BART is a language model from Meta, described in the paper “BART: Denoising Sequence-to-Sequence Pre-Training for Natural Language Generation, Translation, and Comprehension”, published in October 2019. It is most similar to the T5 model, which is also an encoder-decoder Transformer.

BART is a sequence to sequence model, with a bidirectional encoder over corrupted text and a left-to-right auto-regressive decoder. The base model has 6 layers (each in encoder and decoder). Large model has 12 layers each with 406M parameters. Each layer of decoder additionally performs cross-attention over the final layer of the encoder.

Differences with BERT, GPT, T5

• BERT: This is an encoder-only Transformer where documents are encoded bidirectionally, and pretraining is done with a MLM objective where random tokens are replaced with masks, and masked tokens are predicted independently.
• GPT: This is a decoder-only Transformer where tokens are predicted auto-regressively. Words can only be conditioned on leftward contexts, so it cannot learn bidirectional interactions.
• T5: Similar to BART, T5 is an encoder-decoder Transformer. But in T5, only the masked text spans are predicted, whereas BART predicts the complete output. Another difference is when fine-tuning, T5 predicts the output auto-regressively in the decoder. Whereas BART feeds the final hidden representation of its decoder into a classification layer. More details below.

Pre-Training and Fine-Tuning

Pre-Training	Fine-Tuning

• Pre-training. First, text is corrupted with a noising function. Then, a sequence-to-sequence model is learned to reconstruct the original text. That is, the corrupted document is encoded with a bidirectional model, then the likelihood of the original document is calculated with an auto-regressive decoder (we optimize the negative log likelihood of the original document). This is similar to the T5 model, but BART explores the following text corruption options:
  • Token masking: Following BERT, random tokens are sampled and replaced with [MASK].
  • Token deletion: Random tokens are deleted from the input text.
  • Text infilling: A number of text spans are sampled (average length 3). Each span is replaced with a single [MASK] token.

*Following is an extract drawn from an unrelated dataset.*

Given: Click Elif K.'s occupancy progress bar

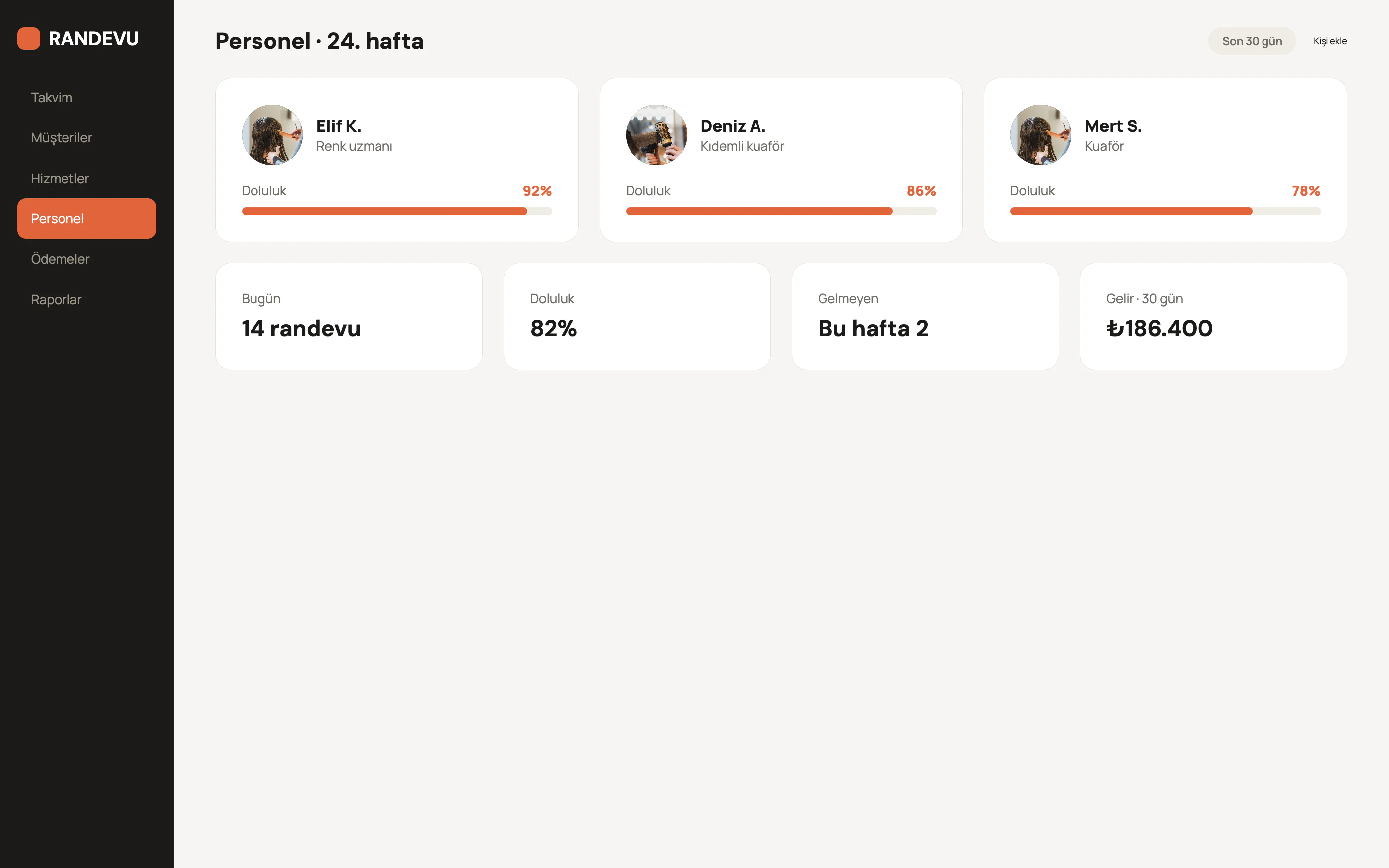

Text infilling is inspired by SpanBERT, but SpanBERT replaces each span with a sequence of [MASK] tokens of exactly the same length.
  • Sentence permutation: Sentences are shuffled in random order.
  • Document rotation: A token is chosen uniformly at random, and the document is rotated so that it begins with that token.
• Fine-tuning: The uncorrupted text is input to both the encoder and decoder, and we use representations from the final hidden state or layer of the decoder.
  • Sequence classification tasks: the same input is fed into the encoder and decoder, and the final hidden state (i.e. from last layer) of the final decoder token is fed into a new multi-class linear classifier.
  • Token classification tasks: feed the texts into both the encoder and decoder, and use hidden states (of last layer) of decoder as a representation of each token. This representation is used to perform token classification.
  • Sequence generation: For instance, abstractive QA and summarization. Input text is fed to encoder, and decoder generates outputs auto-regressively.

Final BART model

• The BART-large model has 406M parameters (12 layers each of encoder and decoder), hidden size 1024, batch size 8000, and was trained for 500K steps.
• Tokenization using the byte-pair-encoding of GPT-2.
• For text corruption, it used a combination of text infilling (mask 30% of tokens, spans of average 3 tokens in length) and permutation of all sentences.
• Same pre-training data as the Roberta model (160GB of news, books, stories, and web text).